The Spanish grandfather isn’t the first to feature in the ‘Flow Faster’ campaign. Last year, Usain Bolt was the face of faster payments, Visa taking advantage of the Olympics and London, that global financial market, in order to introduce new technologies facilitating payments for those ‘on the go’. This year, the target audience is that bit more personal, recognising the need for faster payments even outside the city.
At a time when many families are connected sometimes only by mobile communications, and when more are electing to live outside urban areas, Visa has recognised that that technological link might very well need to extend to those families’ finances. This year’s ad shows the whole gambit of Visa’s services available to help: online, contactless, and mobile contactless. After all, for the grandfather making his way determinedly from his rural idyll to the city hospital (Queen’s “Don’t Stop Me Now” playing in the background), the ability to order flowers, buy a hand-held fan, balloons, teddy bear, and even trainers was crucial.

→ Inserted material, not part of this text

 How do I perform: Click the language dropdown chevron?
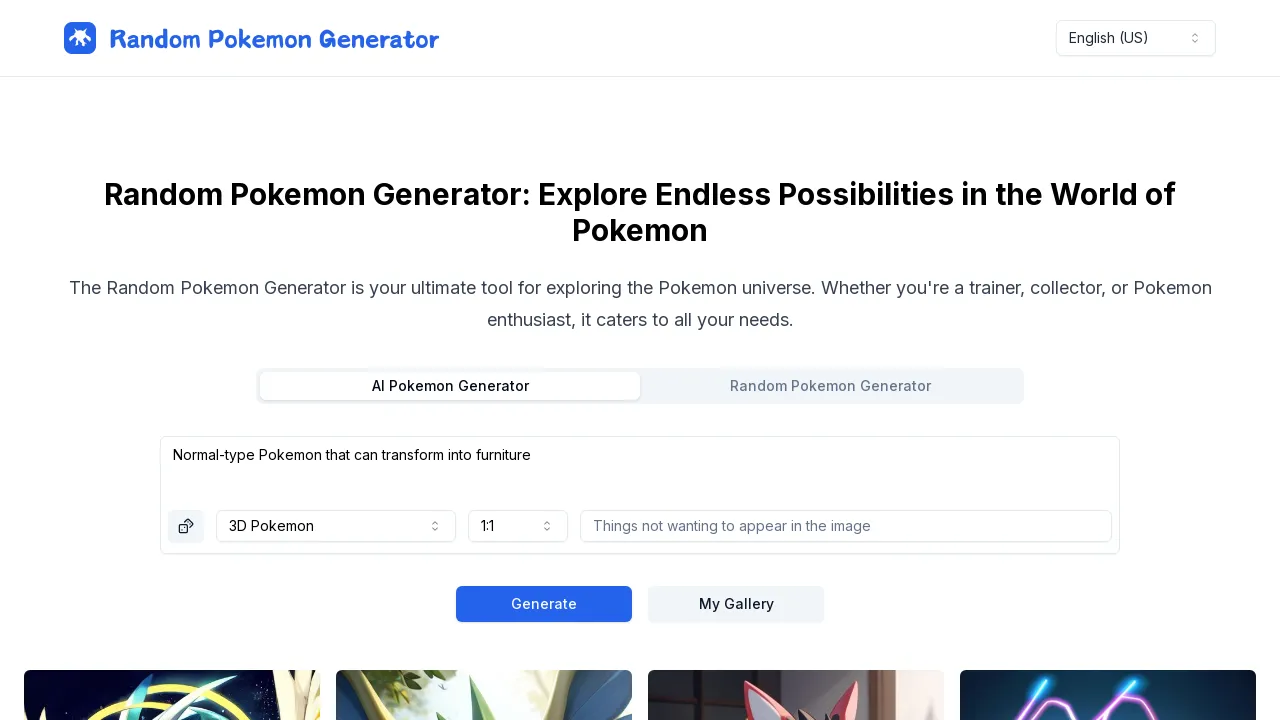coord(1195,38)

With only a tell-tale ‘beep’, he was on his way again, walking stick discarded.
For those worried Visa’s new technology might literally pass them by, in all senses, the old chip-and-pin method has not been thrown out entirely. Indeed, there can be no better than a grandfather figure in reassuring Visa’s less technologically-savant customers. Yet, innovation is key for any business. As Colin Clarke, senior vice president of brand management at Visa Europe, notes, “the groundwork for consumer understanding of those products” is crucial. What better illustration than a visual one?

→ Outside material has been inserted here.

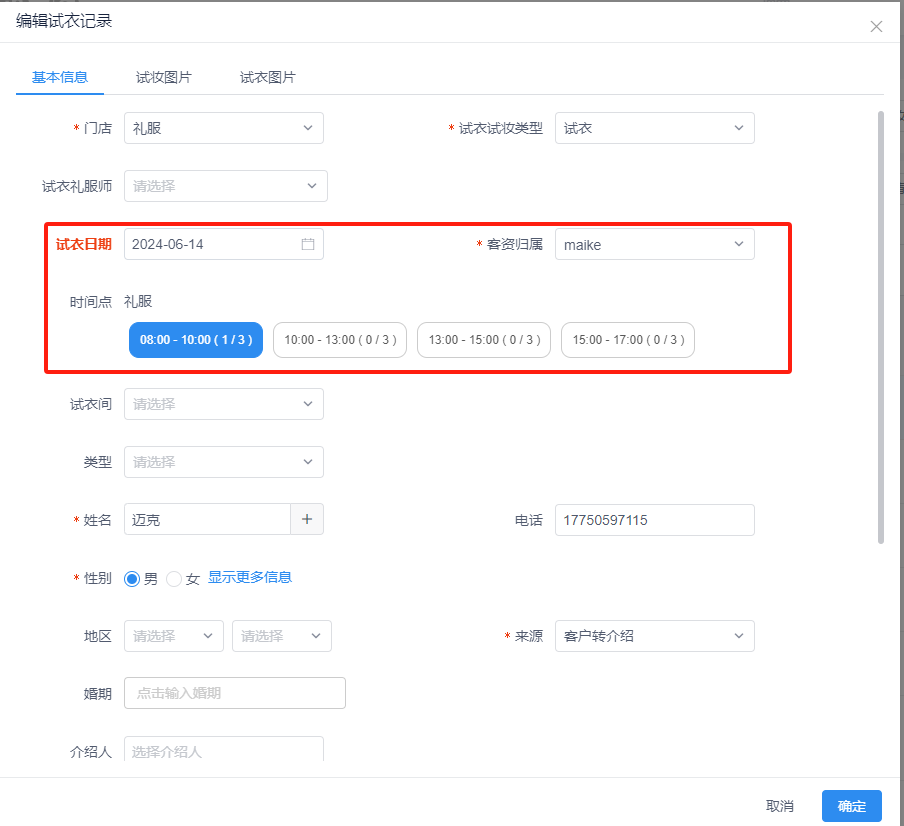
Task: Close the 编辑试衣记录 dialog with the X
Action: (x=876, y=26)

With many of us running around, juggling work and family, simplicity of transactions is a boon. Steve Rubenstein, Director of Everyday Banking at NatWest and RBS, has said that NFC offers ‘convenience’, makes the average person’s ‘day-to-day shopping experience much easier’. The company’s slogan may be “Life Flows Better with Visa”, but it seems what Visa actually does is keep pace with our life.